Asia and Open Source
By webmink on May 01, 2007
It's early morning and I'm down at the ABC studios in Sydney right now getting ready to be interviewed for a business news programme broadcast across Asia (they say there is an audience of 40 million - gulp), and I have an interview with Sky News later. So I asked the excellent Patrick Finch if he had some up-to-date statistics on open source in Asia and he turned up some fascinating and downright scary facts, which prompted a reflection on Asia and Open Source.
Poised for an Explosion
It seems that a few years ago, more than 95% of the software market in China was foreign-sourced. Last year, however, 70% of the software their government was using was open source. That means a market over which western software companies were rubbing their hands with glee in 2003 (presumably awaiting the payout from the first hit that was free) now see the market potentially evaporating.
That doesn't have to be completely the case, of course. Free/Open Source Software is indeed Free, in the sense that the co-developers collaborating around the commons have all the liberties they need to engage with the code and innovate. But that doesn't mean there's no money in it. The overall cost of enterprise software has always been dominated by the lifetime cost of keeping it in production.
Software companies have usually focussed on the copyright license as the tool for monetisation, and have tried to bundle as much of the value into that fee. But in a world where there is no need to pay for a license, that tool is being discredited and the opportunity to monetise the delivery of value has spread back along the software lifecycle again, open to all to engage. In a market like China, open source actually increases the opportunity to make money, but ties it to the delivery of value throughout the lifecycle rather than allowing its monopolisation at the start of the cycle. To take part, it's necessary to get engaged with the various communities involved and be ready to deliver value - updates, support, training, consulting, system administration and so on.
Missing the Opportunity?
That's bad news if you were planning to ramp up the license fees and expatriate all the revenue, of course. In a world of open source development around a free software commons, much of the money paid for value stays in the local economy, developing skills in the workforce and growing local businesses with globally applicable skills. That's why Asia has seen a 40% increase in FOSS developers in the last three years - it's catalysed by all that use of open source by the governments (and by business in places like Singapore where they give tax breaks for using open source). That's why OpenSolaris is on the curriculum in over 100 universities in India (even without a formal pro-FOSS policy from the government). That, sadly, is why the greatest number of FOSS developers per capita is now in India and China and not in Australia (where it used to be).
Pretty much all that's holding back explosive growth of open source in Asia is the fact that english is the dominant language of computer technology. But maybe not for long. In OpenSolaris, for example, the Japanese language portal is now open, and a Chinese portal is not far behind. In China, Red Flag now has over 30% market share, driving investment back into local development in the local language, both on GNU/Linux and OpenOffice.org. When I go to the China Open Source Promotion Union meeting in Guanzhou in June, I'm expecting to see signs of a chasm being crossed.

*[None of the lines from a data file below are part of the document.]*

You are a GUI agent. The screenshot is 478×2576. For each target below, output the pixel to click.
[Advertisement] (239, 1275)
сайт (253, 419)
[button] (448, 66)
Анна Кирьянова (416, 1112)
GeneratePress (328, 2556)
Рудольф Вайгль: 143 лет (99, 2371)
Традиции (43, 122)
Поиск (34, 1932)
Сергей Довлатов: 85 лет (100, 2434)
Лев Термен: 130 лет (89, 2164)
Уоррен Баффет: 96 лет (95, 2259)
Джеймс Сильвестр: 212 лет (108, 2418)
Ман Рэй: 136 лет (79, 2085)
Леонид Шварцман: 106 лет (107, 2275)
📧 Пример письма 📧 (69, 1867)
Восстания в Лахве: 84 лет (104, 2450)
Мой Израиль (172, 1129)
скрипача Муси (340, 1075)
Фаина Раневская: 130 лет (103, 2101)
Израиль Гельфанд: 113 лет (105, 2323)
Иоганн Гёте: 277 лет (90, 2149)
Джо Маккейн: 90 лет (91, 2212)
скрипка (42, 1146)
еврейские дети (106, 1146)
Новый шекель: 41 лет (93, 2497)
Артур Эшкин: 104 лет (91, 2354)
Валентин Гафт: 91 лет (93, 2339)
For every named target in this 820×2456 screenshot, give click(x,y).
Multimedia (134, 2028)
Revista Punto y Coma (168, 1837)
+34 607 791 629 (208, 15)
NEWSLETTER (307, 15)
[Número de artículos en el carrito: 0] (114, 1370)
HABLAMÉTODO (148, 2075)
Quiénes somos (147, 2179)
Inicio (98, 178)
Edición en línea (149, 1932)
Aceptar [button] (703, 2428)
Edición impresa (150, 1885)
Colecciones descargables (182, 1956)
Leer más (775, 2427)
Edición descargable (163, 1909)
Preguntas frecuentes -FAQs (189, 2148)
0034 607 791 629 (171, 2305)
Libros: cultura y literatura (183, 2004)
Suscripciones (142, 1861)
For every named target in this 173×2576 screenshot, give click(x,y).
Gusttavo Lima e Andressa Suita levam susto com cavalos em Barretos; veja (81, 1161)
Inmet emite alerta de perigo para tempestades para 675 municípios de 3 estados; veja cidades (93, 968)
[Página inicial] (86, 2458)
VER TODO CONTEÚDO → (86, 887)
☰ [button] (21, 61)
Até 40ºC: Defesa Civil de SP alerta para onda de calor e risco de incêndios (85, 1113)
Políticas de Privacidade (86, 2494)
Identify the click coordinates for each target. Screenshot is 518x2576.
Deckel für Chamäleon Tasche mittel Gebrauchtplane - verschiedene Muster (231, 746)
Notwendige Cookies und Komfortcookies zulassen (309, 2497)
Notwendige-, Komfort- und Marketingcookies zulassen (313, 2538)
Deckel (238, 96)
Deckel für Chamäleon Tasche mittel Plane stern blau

Meanwhile, the established world of software and content is fixating over licensing copyright and unwinnable wars while the real, participative, community-focussed market runs away without them. As I sit here in Sydney thinking about my keynote this morning to the CeBIT eGovernment Conference and the OpenCeBIT conference tomorrow, I have to ask (in the words of the Australian tourist campaign, my apologies): "The software is open, the markets are ready - so where the bloody hell are you?"